• [GOAL] Can you copy the material word for word, beginning at the line that contains "Task: Open the chat messages icon" and stopping after the line that contains "824x370 pixels."?

• [MATERIAL TO PROCESS]
:::
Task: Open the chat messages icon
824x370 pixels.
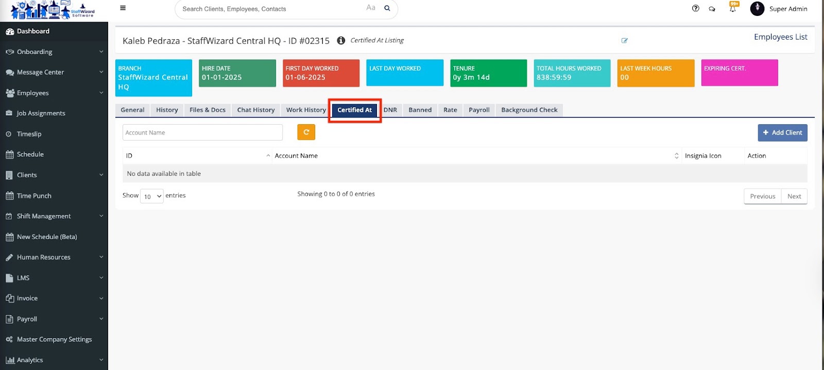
:::
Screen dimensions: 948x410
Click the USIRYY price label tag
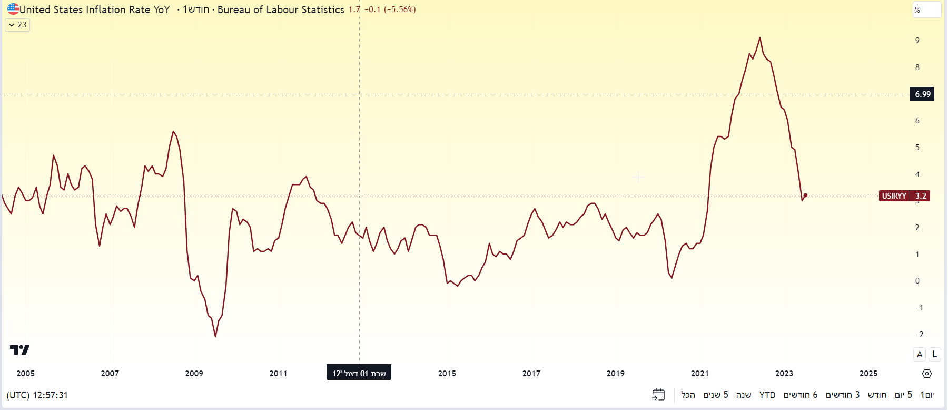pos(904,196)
:::
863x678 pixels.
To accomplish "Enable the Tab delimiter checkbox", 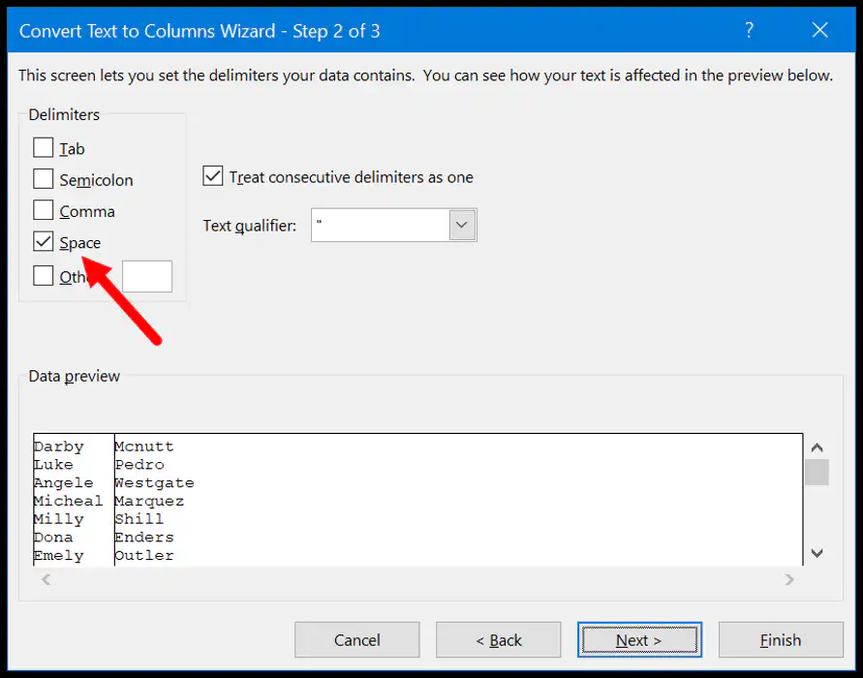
:::
• [RESULT]
Task: Open the chat messages icon
824x370 pixels.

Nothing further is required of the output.